What this task involves → Copy the data word for word, from the line containing "Click the HDR button in left toolbar" through the end, including both ends. Leave the pictures out of your copy.

(Data from a dataset)
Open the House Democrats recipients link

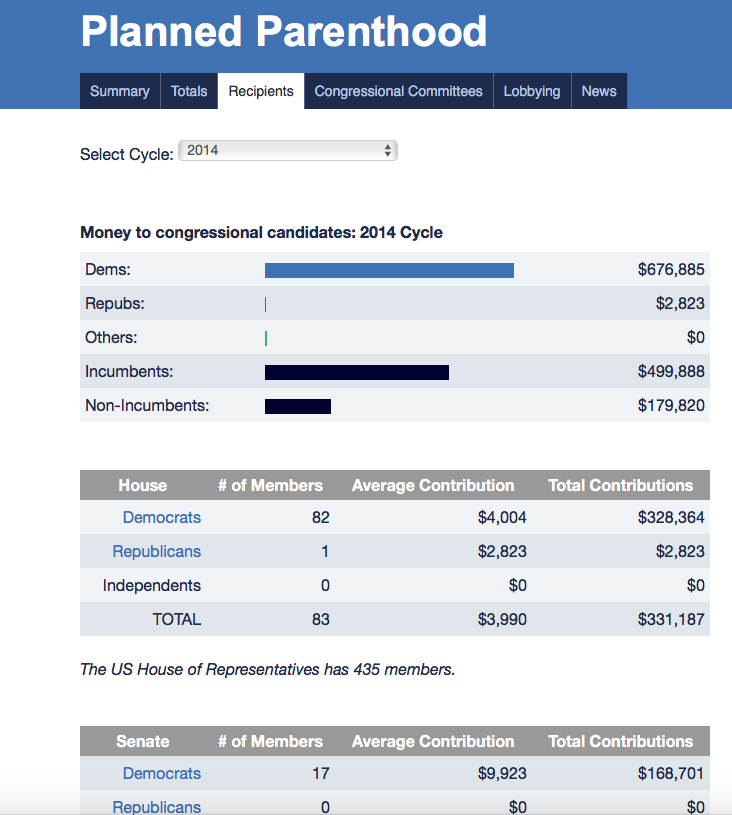162,518
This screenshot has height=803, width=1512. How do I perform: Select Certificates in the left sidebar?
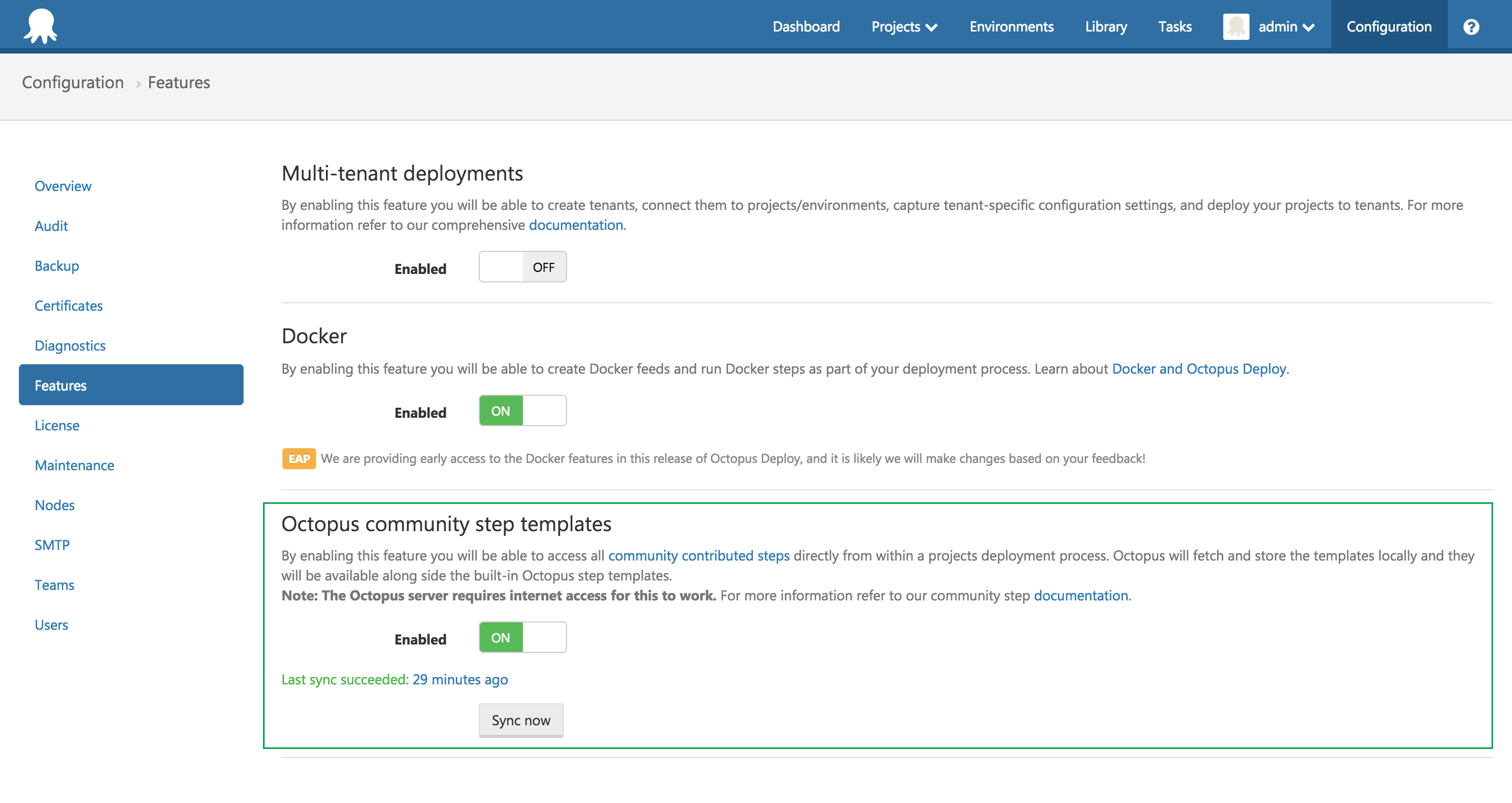[68, 305]
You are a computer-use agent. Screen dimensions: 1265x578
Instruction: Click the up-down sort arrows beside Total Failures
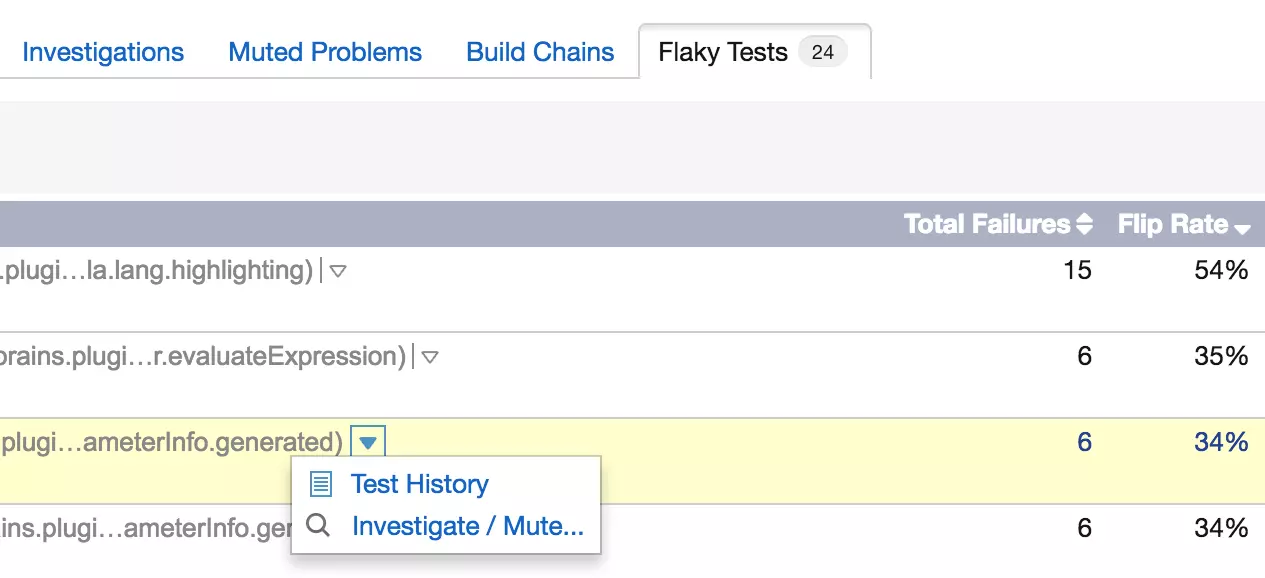point(1084,225)
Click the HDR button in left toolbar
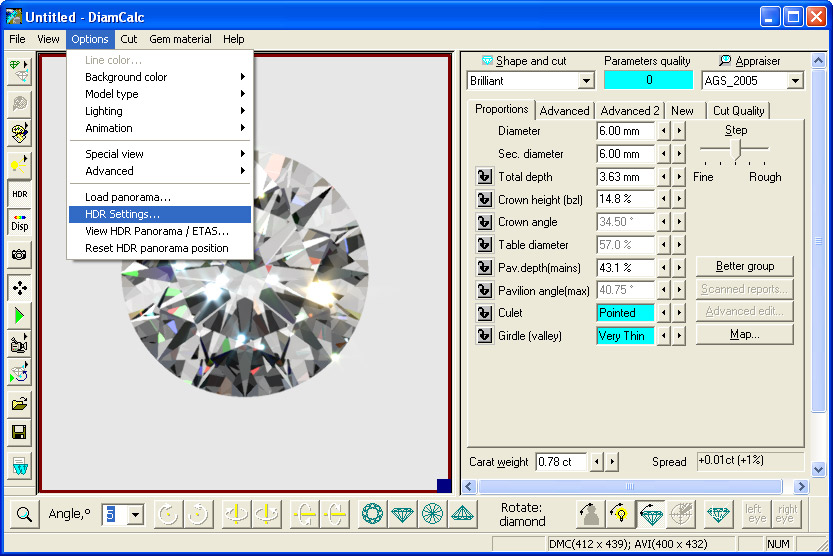Image resolution: width=833 pixels, height=556 pixels. [20, 194]
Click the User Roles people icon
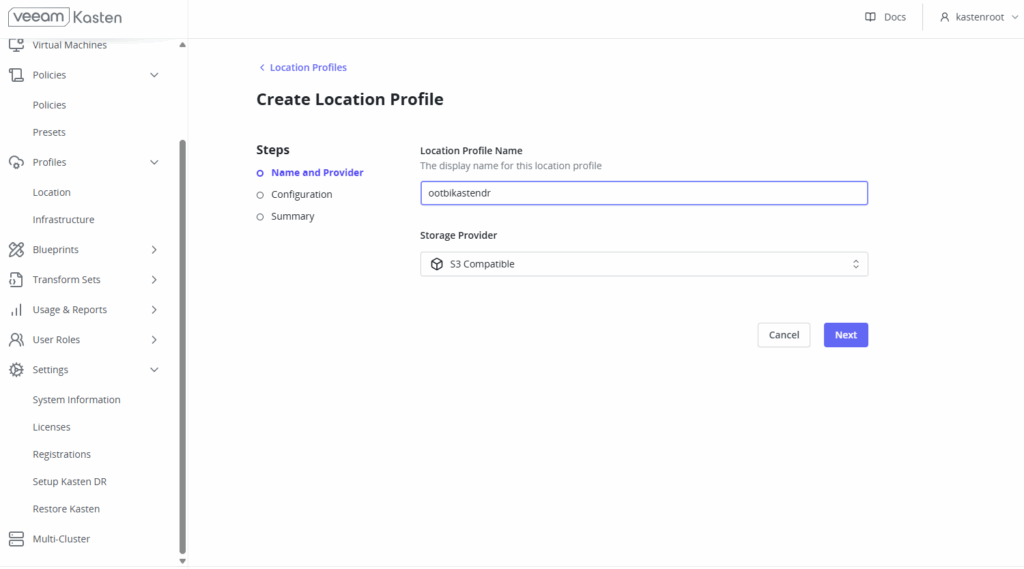This screenshot has width=1024, height=569. coord(16,340)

Exercise response →
Click the HDR button in left toolbar
Image resolution: width=833 pixels, height=556 pixels. [20, 194]
Click the User Roles people icon
This screenshot has width=1024, height=569. coord(16,340)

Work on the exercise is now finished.